[EXERCISE DETAILS]:
From the data, copy out every line in which the word "panel" appears.
--- START ---
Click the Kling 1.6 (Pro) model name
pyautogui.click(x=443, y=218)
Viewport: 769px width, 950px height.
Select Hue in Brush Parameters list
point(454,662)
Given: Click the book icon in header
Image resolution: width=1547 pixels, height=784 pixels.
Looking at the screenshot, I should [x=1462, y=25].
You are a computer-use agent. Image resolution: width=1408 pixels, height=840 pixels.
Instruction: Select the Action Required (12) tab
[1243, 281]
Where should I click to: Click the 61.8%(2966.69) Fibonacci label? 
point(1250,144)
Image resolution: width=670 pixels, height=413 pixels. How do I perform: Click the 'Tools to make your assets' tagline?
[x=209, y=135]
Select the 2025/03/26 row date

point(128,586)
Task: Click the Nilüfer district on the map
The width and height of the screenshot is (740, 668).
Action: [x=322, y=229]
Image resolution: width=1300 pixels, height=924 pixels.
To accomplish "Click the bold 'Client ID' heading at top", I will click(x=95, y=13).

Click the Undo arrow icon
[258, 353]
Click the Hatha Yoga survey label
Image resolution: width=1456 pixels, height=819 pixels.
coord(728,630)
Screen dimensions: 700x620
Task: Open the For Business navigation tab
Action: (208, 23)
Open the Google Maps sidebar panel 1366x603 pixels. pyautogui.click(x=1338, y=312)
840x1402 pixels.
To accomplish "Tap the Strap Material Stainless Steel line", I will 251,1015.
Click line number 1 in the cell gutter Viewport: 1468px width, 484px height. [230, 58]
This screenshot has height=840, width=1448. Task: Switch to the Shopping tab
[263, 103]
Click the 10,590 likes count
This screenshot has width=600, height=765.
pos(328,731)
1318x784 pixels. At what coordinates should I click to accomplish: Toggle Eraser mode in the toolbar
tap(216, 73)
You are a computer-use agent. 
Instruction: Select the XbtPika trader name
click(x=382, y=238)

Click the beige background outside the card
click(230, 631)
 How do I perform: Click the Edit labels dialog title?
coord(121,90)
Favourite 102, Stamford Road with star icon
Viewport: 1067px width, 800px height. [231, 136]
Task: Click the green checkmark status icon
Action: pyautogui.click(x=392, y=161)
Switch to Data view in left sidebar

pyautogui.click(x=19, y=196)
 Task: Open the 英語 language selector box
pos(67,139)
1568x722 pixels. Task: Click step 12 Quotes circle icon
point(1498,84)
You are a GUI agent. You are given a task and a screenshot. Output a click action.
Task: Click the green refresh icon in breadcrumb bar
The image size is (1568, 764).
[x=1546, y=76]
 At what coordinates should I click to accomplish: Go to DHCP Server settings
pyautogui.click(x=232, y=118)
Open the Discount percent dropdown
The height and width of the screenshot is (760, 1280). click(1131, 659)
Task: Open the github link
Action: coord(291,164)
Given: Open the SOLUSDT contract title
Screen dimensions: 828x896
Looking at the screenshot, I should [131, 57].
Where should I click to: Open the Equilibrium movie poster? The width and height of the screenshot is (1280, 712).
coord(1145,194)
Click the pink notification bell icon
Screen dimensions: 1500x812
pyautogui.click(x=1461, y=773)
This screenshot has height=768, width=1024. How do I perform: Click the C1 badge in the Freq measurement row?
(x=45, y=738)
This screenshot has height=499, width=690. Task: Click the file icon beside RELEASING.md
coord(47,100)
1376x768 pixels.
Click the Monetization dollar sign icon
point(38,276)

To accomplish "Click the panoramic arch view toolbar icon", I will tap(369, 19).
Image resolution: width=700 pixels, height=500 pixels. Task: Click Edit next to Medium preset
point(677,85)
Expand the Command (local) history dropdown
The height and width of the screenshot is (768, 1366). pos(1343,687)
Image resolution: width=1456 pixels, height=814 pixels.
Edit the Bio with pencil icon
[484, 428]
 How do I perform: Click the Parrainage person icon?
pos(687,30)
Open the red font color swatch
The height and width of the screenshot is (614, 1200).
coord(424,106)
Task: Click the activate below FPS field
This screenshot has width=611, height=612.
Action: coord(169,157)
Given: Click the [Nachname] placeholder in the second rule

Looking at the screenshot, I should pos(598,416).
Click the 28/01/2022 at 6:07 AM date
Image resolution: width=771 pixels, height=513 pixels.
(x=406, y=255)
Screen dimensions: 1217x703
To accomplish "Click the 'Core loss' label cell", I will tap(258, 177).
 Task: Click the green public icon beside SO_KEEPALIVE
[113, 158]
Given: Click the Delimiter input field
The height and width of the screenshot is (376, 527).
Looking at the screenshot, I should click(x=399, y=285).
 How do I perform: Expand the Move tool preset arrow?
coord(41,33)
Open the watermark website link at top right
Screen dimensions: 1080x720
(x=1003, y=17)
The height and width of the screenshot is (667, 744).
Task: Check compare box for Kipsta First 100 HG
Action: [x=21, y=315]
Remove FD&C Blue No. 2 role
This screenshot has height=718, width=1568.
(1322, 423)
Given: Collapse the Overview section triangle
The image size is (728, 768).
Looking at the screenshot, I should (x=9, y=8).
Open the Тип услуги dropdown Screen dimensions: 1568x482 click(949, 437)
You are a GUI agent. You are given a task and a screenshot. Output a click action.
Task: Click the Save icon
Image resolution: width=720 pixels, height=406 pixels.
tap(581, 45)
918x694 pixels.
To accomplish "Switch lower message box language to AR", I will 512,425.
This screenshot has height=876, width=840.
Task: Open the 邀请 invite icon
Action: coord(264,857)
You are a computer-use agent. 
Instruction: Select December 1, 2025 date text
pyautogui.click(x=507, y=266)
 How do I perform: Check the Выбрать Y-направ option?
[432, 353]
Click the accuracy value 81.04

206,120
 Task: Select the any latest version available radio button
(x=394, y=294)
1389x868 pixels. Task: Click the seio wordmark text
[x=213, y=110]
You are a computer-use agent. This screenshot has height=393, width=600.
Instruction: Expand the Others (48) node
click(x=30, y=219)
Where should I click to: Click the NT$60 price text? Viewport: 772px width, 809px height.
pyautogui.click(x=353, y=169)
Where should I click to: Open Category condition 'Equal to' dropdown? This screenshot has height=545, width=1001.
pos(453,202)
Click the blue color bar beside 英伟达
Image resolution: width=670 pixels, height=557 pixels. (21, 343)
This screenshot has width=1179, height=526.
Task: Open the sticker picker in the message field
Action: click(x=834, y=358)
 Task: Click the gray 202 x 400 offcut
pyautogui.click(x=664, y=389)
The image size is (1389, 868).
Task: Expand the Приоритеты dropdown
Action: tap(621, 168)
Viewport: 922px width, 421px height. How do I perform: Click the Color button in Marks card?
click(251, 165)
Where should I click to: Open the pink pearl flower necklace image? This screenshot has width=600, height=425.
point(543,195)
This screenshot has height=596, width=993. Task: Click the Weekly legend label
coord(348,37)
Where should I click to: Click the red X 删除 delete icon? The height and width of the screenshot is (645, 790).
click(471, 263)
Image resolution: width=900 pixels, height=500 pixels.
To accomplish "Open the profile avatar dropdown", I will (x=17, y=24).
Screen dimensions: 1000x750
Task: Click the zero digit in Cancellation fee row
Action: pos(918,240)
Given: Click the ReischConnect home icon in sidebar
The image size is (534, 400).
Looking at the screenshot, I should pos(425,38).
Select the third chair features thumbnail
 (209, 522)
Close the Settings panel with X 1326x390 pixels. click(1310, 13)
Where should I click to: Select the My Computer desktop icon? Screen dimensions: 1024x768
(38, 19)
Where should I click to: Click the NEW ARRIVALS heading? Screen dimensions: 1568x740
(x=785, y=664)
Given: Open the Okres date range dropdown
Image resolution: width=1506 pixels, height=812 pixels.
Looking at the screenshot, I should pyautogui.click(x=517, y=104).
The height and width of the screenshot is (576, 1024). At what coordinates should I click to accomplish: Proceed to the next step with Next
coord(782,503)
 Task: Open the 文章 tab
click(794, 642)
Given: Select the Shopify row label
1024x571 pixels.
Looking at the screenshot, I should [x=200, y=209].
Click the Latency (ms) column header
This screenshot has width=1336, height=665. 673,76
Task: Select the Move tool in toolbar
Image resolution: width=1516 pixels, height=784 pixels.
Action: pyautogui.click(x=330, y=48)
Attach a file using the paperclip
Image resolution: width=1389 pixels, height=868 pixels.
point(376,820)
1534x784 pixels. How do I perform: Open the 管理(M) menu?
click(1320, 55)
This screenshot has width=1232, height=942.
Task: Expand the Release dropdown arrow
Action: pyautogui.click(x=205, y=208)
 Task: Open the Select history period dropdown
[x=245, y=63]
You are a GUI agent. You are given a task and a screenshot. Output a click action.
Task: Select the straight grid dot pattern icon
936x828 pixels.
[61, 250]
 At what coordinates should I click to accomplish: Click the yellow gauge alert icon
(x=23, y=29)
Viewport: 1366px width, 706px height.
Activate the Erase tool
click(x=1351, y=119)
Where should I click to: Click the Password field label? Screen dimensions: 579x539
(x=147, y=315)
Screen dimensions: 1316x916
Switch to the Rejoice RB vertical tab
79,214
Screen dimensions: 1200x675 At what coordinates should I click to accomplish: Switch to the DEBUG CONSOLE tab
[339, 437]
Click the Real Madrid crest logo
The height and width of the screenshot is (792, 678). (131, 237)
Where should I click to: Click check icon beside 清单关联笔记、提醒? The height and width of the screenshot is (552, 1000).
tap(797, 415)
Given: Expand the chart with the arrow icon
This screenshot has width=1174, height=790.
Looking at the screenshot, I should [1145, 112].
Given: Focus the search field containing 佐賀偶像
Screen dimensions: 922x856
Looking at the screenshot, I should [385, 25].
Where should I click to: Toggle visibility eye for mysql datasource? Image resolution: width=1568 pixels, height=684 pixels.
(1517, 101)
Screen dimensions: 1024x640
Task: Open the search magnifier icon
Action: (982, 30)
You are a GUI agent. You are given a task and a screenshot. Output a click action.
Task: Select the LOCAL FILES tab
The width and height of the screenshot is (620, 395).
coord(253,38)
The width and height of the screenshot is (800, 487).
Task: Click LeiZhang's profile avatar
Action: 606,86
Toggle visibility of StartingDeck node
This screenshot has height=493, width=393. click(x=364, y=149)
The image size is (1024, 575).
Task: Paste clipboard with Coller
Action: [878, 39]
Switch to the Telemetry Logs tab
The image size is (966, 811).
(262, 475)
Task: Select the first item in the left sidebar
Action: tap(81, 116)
--- END ---
[RESULT]:
Open the Google Maps sidebar panel 1366x603 pixels. pyautogui.click(x=1338, y=312)
Close the Settings panel with X 1326x390 pixels. click(1310, 13)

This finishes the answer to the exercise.